* Exercise instructions: According to the FinFET passage below, what advantages may FinFET devices have over planar transistor devices?

* Page:
In the example shown in FIGS. 1A and 1B, the IC device 100 is a three-dimensional fin-shaped FET (FinFET) device. In that regard, a FinFET device is a fin-like field-effect transistor device, which has been gaining popularity recently in the semiconductor industry, since it offers several advantages over traditional Metal-Oxide Semiconductor Field Effect Transistor (MOSFET) devices (e.g., “planar” transistor devices). These advantages may include better chip area efficiency, improved carrier mobility, and fabrication processing that is compatible with the fabrication processing of planar devices. Thus, it may be desirable to design an integrated circuit (IC) chip using FinFET devices for a portion of, or the entire IC chip.

* Material:
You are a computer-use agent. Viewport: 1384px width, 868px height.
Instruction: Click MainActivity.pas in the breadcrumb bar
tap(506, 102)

* Task response: Better chip area efficiency, improved carrier mobility, and fabrication processing that is compatible with that of planar devices.